The next morning we continued the search, helping the two policemen from the local garrison of the Volkspolizei, whom Möhlendorf had apprised of the case. We didn’t find anything, but when we left the forest that evening, we saw little Peter’s mother running along the road that comes from town. Her lips were moving but we couldn’t understand anything because the woods absorbed all the sounds and pushed them toward the tops of the trees, where only the birds could hear them. When she was close enough, the woman told her husband that she had seen Peter crouched on the hill behind their yard. She had called to him but Peter seemed not to hear her and hadn’t come into the house. When she approached him, Peter ran away.
Like those nights when one upsetting dream is followed by another that brings relief only until we find that it, often no more than a reflection or prolongation of the first dream, is much more upsetting, the news from Möhlendorf’s wife was at first a relief to us. After all, Peter was still alive. But at the same time it raised new questions about why he had ignored his mother’s call, where he had spent the night, and why he hadn’t come home.
When we arrived back in town, two boys from Peter’s class came out to meet us and told us that they had seen him around the field, but he was no longer there. That night I heard Möhlendorf’s wife, who lived right next door, crying for hours.
The next day Frank Kaiser, the town tailor, visited Möhlendorf to tell him that he had seen Peter that morning with the eldest of the Schulz children running into the forest. A few hours later Martin Schulz, an asparagus gatherer who always wore his shirt sleeves rolled up, no matter how cold it was, told us that his son had disappeared.
In the following days other children disappeared: Robert Havemann, twelve years old; Rainer Eppelmann, six; Karsten Pauer, twelve; and Micha Kobs, seven.
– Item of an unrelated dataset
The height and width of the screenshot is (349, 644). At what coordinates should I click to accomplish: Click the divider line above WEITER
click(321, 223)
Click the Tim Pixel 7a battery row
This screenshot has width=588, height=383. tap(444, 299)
One of the Pauers, who was present when his brother left home, said that he was in his room studying and watching his brother play in the yard when he saw Peter and the other children appear among the trees of a neighboring property; he said that no one spoke, that his brother was squatting, scratching at the ground with a spoon, and then he lifted his head and saw the others, threw the spoon to one side, walked toward them, and then they all ran off together.
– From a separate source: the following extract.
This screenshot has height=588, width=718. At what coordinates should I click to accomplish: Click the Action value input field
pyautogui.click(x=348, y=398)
Our fears from that point on shifted: we were no longer worried about Peter’s disappearance, but rather the way he seemed to have gained influence over the other children in the town and was dragging them along with him. Added to the anguish of the parents whose children had left them was the anguish of those who feared their children would be next. Many stopped sending their kids to school and there were those—but this was only known later—who locked them in their rooms to keep them from escaping, but the children always managed to get out anyway, imbued with an intelligence and a strength whose source was unbeknownst to us and that emerged as soon as Peter and the other children appeared on the horizon, slightly crouching in wait.
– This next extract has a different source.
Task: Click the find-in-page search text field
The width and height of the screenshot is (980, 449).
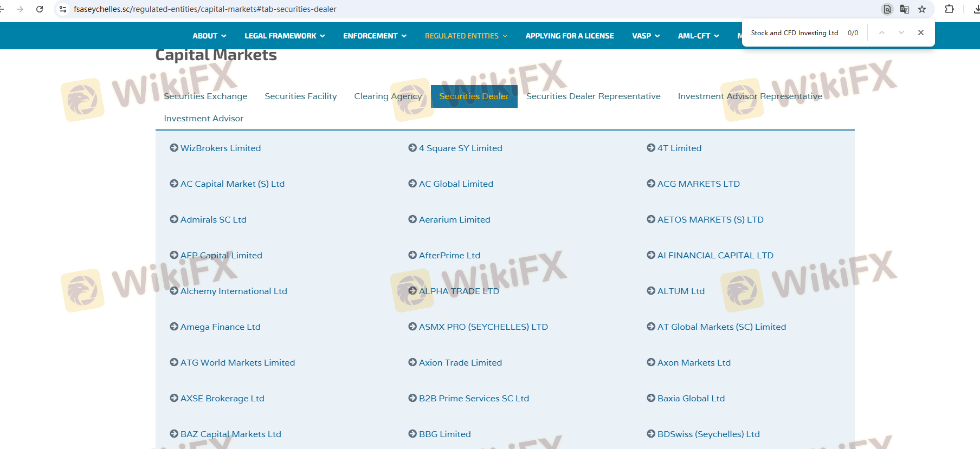Action: [794, 33]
The authorities of the so-called Democratic Republic of Germany sent policemen with two dogs and some soldiers of the Volksarmee to search through the woods for the children, but they never found them. While the police, soldiers, and parents searched through the forest hearing only the whining of the dogs, telling ourselves what we said we remembered thinking the night that little Peter had disappeared, Peter struck our homes and more children joined up with him: Jana Schlosser, seven years old; Cornelia Schleime, thirteen; Katharina Gajdukowa, nine. His growing influence with the rest of the children, his ability to vanish in a small town in a relatively accessible region—with the exception of the woods, which were and are still today tangled and dark—and his ability to go without food and shelter were surprising and disheartening to us but they also introduced a parenthesis in our more or less common and miserable lives, and this parenthesis seemed to offer a new normality comprised of disappearances that, in their proliferation, we feared would eventually make us indifferent to them.
One afternoon I was at home fixing a pigeon cage I had. The pigeons flew over my head and the head of my son, who disinterestedly handed me the tools I asked for. My son was telling me the plot of a film he said he had seen: in it, a woman believed that her son was dead; the viewer believed what the woman was saying until learning that the woman’s husband thought she was crazy and that they had never had any kids. The woman then ran away from her husband and met up with a man she remembered who had memories of her son; then the viewer changes his mind for the third time and thinks that the woman really did have a son. I asked my son how the movie ended. He said that he didn’t remember, but that he thought that the woman finally understood that her husband was right and that she was crazy and that it was just a coincidence that she had found another crazy person who believed the same thing she did. She had never had any children, said my son, and that was the correct ending for the film because, more or less, all kids, imaginary or not, were just an idea of their parents and, like ideas, could be forgotten or set aside when another better idea arrived.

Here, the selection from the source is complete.